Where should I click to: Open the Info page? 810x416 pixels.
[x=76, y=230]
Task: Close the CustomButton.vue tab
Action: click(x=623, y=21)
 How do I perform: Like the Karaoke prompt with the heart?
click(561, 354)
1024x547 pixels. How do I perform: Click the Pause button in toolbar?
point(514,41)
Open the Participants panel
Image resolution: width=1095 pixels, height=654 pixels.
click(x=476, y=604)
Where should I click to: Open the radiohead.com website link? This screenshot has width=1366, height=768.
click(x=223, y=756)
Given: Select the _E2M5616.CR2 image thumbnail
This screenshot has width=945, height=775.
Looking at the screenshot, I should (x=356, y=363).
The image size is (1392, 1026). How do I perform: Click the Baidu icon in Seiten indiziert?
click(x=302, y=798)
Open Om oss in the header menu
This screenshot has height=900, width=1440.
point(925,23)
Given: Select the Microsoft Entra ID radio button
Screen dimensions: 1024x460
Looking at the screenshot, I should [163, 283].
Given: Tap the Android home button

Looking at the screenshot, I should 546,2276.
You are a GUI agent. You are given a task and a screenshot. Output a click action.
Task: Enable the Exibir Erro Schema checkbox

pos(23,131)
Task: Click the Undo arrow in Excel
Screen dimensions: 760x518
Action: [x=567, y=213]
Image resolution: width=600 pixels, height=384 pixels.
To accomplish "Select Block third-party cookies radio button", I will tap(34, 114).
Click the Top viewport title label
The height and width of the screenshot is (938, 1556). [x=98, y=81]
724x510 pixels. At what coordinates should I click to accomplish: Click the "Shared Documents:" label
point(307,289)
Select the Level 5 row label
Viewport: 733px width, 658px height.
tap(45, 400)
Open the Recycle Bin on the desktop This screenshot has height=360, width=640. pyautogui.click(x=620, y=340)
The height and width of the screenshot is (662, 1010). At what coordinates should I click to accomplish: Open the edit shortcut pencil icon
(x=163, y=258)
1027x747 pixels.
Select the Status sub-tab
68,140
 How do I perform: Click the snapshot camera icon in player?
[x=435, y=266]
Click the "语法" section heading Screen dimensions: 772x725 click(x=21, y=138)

**THE PROBLEM**
Every entry should be retyped exactly as it appears.

**ANSWER BOX**
Where should I click to: Open the Info page? 810x416 pixels.
[x=76, y=230]
Task: Close the CustomButton.vue tab
Action: click(x=623, y=21)
 How do I perform: Like the Karaoke prompt with the heart?
click(561, 354)
1024x547 pixels. How do I perform: Click the Pause button in toolbar?
point(514,41)
Open the Participants panel
Image resolution: width=1095 pixels, height=654 pixels.
click(x=476, y=604)
Where should I click to: Open the radiohead.com website link? This screenshot has width=1366, height=768.
click(x=223, y=756)
Given: Select the _E2M5616.CR2 image thumbnail
This screenshot has width=945, height=775.
Looking at the screenshot, I should (x=356, y=363).
The image size is (1392, 1026). How do I perform: Click the Baidu icon in Seiten indiziert?
click(x=302, y=798)
Open Om oss in the header menu
This screenshot has height=900, width=1440.
point(925,23)
Given: Select the Microsoft Entra ID radio button
Screen dimensions: 1024x460
Looking at the screenshot, I should [163, 283].
Given: Tap the Android home button

Looking at the screenshot, I should 546,2276.
You are a GUI agent. You are given a task and a screenshot. Output a click action.
Task: Enable the Exibir Erro Schema checkbox

pos(23,131)
Task: Click the Undo arrow in Excel
Screen dimensions: 760x518
Action: [x=567, y=213]
Image resolution: width=600 pixels, height=384 pixels.
To accomplish "Select Block third-party cookies radio button", I will tap(34, 114).
Click the Top viewport title label
The height and width of the screenshot is (938, 1556). [x=98, y=81]
724x510 pixels. At what coordinates should I click to accomplish: Click the "Shared Documents:" label
point(307,289)
Select the Level 5 row label
Viewport: 733px width, 658px height.
tap(45, 400)
Open the Recycle Bin on the desktop This screenshot has height=360, width=640. pyautogui.click(x=620, y=340)
The height and width of the screenshot is (662, 1010). At what coordinates should I click to accomplish: Open the edit shortcut pencil icon
(x=163, y=258)
1027x747 pixels.
Select the Status sub-tab
68,140
 How do I perform: Click the snapshot camera icon in player?
[x=435, y=266]
Click the "语法" section heading Screen dimensions: 772x725 click(x=21, y=138)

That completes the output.